◆ Your objective
Check every line of the records below for the string "Memory", then report only how many lines have it.

[Records to process Boundary: Start]

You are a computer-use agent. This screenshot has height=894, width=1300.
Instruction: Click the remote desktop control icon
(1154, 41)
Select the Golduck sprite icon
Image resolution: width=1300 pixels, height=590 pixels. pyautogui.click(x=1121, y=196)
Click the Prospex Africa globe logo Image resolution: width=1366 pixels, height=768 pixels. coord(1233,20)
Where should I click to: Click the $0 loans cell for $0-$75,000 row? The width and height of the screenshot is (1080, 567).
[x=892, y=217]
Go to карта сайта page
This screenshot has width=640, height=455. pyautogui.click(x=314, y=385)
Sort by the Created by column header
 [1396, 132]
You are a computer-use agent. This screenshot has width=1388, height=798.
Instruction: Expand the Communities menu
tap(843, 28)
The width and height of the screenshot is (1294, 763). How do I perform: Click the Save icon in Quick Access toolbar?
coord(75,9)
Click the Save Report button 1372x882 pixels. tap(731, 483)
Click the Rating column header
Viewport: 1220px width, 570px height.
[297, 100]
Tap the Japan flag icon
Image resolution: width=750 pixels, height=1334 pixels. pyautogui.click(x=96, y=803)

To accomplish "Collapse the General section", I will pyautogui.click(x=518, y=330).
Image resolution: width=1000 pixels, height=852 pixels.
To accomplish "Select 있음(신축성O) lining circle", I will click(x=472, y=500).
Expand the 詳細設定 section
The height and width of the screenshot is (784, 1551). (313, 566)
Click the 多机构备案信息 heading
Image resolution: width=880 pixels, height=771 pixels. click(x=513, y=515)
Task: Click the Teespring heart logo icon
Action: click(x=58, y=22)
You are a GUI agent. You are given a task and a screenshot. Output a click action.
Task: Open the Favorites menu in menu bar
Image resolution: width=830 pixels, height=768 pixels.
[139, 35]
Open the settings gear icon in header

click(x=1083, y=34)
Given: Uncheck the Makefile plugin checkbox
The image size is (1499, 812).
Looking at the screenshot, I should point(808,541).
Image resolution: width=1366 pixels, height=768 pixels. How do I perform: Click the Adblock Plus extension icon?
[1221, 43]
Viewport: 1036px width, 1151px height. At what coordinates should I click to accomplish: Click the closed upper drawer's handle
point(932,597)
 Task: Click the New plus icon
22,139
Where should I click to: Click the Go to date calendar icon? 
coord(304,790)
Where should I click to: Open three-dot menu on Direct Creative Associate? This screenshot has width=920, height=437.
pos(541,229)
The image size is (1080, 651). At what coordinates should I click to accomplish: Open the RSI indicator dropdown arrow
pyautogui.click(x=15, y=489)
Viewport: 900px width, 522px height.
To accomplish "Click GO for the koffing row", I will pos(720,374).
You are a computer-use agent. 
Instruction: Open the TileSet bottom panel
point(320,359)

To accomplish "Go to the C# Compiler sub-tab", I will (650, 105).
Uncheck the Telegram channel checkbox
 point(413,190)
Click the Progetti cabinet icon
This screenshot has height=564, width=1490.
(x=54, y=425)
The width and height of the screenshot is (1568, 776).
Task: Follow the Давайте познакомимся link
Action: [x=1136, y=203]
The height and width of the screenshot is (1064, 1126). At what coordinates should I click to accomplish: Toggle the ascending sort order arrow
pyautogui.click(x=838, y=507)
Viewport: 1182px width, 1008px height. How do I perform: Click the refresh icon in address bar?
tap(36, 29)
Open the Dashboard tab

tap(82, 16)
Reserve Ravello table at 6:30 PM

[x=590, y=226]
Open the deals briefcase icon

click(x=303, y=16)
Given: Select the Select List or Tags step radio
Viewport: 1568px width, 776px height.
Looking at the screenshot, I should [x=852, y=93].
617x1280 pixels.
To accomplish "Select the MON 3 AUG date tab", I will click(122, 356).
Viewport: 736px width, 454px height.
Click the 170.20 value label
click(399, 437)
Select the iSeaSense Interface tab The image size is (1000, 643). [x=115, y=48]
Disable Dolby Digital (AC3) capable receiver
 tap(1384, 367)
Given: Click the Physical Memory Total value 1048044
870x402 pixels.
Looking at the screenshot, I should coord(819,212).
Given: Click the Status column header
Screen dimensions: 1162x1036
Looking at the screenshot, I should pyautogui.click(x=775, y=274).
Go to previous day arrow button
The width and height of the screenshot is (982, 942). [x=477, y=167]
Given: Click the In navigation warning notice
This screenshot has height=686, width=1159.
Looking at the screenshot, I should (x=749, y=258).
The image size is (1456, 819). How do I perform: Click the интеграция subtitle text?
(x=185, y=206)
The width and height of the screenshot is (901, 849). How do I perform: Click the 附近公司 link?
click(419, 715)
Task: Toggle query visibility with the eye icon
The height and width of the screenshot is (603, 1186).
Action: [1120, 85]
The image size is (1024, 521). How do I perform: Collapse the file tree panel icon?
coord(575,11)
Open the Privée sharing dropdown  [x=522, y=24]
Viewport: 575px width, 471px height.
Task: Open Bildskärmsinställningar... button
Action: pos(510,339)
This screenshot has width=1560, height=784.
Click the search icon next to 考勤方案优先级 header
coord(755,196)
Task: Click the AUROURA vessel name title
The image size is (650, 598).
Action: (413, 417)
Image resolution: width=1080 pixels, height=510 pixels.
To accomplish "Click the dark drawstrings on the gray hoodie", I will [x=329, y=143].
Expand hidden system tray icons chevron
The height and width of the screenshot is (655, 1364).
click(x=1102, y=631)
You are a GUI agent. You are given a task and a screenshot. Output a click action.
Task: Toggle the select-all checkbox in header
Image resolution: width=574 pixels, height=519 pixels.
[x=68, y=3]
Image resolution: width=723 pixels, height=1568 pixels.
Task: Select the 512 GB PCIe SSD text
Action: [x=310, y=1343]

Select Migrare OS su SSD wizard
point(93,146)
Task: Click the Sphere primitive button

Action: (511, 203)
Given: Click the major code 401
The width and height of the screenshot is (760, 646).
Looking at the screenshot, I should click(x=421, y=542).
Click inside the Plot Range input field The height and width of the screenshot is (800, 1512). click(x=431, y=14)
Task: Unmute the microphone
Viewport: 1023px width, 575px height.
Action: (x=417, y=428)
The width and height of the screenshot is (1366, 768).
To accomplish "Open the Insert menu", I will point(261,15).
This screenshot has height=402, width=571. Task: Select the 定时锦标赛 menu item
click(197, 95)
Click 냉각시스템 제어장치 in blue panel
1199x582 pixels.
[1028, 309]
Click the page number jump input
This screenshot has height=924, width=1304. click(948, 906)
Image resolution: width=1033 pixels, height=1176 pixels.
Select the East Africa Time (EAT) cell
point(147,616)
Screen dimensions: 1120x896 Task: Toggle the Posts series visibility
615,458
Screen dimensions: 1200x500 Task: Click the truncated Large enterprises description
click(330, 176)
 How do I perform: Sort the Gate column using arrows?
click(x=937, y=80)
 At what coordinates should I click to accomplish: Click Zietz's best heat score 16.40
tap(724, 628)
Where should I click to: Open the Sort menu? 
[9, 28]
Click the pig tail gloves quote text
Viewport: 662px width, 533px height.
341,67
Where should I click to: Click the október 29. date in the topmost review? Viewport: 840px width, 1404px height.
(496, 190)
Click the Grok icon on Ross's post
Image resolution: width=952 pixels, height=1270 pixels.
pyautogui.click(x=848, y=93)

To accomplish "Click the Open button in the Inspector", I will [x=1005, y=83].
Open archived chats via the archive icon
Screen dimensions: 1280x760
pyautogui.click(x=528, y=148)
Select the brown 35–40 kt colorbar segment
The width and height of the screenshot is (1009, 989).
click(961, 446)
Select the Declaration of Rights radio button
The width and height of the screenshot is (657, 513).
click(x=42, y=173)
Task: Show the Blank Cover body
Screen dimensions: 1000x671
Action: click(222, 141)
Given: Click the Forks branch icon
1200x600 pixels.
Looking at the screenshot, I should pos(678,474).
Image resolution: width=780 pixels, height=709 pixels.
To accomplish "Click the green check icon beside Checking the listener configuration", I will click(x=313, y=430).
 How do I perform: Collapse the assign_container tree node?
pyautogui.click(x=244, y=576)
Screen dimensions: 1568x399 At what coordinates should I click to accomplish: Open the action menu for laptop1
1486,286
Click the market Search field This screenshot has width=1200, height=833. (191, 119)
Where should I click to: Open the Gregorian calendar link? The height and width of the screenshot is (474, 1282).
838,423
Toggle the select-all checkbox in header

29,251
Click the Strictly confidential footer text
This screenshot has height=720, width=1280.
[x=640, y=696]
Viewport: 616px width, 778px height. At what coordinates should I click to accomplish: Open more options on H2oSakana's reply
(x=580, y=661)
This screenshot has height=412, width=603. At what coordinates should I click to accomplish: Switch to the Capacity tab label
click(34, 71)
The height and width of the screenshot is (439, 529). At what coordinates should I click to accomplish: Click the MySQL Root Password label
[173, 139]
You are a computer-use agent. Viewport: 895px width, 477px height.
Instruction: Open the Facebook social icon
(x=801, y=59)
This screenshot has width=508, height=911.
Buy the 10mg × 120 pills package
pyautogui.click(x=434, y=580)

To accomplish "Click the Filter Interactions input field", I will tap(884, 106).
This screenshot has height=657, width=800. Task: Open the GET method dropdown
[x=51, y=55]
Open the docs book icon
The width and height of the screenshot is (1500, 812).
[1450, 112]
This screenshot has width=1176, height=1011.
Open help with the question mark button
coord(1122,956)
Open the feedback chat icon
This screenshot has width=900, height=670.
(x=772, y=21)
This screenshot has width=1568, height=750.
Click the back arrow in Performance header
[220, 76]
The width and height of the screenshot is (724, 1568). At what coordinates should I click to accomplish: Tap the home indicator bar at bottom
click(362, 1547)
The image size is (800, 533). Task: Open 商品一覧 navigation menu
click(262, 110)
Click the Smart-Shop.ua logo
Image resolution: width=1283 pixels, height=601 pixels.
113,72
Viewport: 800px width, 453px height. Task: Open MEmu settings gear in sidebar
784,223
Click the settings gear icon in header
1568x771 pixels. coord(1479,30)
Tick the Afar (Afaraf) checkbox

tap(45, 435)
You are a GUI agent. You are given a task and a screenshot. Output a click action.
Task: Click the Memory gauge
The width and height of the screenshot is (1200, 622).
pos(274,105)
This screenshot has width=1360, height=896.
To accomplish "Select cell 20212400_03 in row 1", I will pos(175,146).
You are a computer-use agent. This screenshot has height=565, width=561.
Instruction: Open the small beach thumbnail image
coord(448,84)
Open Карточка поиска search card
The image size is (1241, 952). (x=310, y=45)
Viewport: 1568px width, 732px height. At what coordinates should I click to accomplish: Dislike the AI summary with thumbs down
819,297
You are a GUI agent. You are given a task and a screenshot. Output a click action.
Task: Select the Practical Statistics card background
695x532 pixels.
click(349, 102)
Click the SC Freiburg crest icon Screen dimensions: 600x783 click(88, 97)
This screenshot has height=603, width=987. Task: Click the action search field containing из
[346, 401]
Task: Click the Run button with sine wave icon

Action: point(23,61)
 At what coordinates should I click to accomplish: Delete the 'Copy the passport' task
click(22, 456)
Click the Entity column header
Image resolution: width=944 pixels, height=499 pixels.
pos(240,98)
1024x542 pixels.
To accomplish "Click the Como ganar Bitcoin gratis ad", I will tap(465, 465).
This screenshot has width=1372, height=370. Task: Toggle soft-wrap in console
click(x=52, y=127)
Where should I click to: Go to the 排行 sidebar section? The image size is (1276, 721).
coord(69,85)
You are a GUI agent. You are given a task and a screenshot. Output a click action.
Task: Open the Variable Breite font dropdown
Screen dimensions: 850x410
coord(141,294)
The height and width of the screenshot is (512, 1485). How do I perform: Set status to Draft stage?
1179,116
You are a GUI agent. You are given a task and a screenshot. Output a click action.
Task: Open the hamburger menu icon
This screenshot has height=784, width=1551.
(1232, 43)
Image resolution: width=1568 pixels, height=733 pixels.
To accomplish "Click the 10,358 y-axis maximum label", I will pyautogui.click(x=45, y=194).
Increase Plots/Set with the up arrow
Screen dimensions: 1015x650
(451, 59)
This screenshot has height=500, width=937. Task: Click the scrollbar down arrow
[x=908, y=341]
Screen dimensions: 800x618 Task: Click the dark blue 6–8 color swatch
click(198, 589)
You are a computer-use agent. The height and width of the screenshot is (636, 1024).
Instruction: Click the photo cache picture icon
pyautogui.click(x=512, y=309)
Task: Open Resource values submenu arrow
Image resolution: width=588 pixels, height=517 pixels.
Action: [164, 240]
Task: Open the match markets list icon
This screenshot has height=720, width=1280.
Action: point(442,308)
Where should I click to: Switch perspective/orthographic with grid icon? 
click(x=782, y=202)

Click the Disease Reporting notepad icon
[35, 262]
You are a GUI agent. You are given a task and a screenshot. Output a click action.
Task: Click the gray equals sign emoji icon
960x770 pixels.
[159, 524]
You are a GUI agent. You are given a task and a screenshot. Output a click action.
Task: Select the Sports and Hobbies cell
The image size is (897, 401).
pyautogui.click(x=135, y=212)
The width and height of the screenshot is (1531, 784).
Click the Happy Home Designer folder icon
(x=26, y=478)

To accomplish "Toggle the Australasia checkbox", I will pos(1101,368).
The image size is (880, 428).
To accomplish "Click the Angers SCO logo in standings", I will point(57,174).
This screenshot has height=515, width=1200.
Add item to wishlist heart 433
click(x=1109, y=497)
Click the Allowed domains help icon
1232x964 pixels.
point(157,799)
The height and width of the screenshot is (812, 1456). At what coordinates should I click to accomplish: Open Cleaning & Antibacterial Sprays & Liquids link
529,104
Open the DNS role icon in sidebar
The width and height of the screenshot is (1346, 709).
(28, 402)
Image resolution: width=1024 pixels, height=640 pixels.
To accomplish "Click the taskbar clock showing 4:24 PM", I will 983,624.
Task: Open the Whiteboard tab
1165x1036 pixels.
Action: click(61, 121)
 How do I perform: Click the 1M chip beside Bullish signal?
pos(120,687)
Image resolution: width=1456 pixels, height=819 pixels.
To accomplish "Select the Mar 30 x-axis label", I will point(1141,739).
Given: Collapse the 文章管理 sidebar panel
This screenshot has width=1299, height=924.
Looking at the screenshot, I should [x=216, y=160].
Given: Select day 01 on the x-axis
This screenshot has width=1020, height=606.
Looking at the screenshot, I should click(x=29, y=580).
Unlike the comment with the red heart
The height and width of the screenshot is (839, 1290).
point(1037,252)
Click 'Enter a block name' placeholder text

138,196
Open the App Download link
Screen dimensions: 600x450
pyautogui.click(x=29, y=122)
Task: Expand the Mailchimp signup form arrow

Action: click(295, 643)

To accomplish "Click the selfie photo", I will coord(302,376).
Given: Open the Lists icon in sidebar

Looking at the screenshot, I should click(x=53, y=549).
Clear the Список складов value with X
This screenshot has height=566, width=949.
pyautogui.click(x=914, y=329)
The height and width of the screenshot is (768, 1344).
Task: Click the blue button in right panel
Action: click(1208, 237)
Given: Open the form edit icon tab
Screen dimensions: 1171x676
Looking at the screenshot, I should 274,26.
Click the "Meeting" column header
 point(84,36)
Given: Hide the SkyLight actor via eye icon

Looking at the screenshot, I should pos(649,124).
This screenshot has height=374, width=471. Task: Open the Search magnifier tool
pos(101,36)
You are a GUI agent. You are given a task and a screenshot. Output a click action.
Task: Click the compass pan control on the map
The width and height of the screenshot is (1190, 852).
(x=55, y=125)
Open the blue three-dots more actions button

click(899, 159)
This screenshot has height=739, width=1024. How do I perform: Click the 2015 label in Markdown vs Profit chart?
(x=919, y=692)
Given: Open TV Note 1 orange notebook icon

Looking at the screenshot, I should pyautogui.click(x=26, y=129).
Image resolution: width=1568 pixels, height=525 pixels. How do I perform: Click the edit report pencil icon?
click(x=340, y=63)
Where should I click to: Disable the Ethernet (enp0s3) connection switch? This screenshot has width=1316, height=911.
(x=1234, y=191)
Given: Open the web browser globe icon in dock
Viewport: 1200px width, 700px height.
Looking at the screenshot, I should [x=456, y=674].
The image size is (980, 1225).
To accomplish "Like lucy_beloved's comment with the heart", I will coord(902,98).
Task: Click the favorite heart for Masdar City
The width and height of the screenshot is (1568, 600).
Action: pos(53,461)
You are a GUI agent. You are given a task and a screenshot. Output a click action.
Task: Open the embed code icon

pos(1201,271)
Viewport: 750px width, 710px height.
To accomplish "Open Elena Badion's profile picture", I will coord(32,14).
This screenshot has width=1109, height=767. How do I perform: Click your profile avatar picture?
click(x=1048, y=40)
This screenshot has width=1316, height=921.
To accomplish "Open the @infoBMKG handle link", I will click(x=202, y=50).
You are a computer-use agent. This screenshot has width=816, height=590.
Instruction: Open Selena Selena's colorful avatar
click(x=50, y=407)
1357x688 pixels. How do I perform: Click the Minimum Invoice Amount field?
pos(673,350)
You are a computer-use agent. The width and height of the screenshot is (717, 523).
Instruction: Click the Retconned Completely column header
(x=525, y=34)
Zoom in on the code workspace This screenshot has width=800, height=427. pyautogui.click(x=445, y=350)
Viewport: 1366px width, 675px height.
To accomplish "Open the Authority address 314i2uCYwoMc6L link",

[Records to process Boundary: End]

◆ Answer for the task
2